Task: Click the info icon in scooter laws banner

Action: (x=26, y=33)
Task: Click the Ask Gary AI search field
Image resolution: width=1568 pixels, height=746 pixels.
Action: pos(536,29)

◇ ◇ ◇

# Task to carry out
Print the lines from the one containing "Task: Click the Ask Gary AI search field" through the end of the material, word for word, and nothing else.

# The answer
Task: Click the Ask Gary AI search field
Image resolution: width=1568 pixels, height=746 pixels.
Action: pos(536,29)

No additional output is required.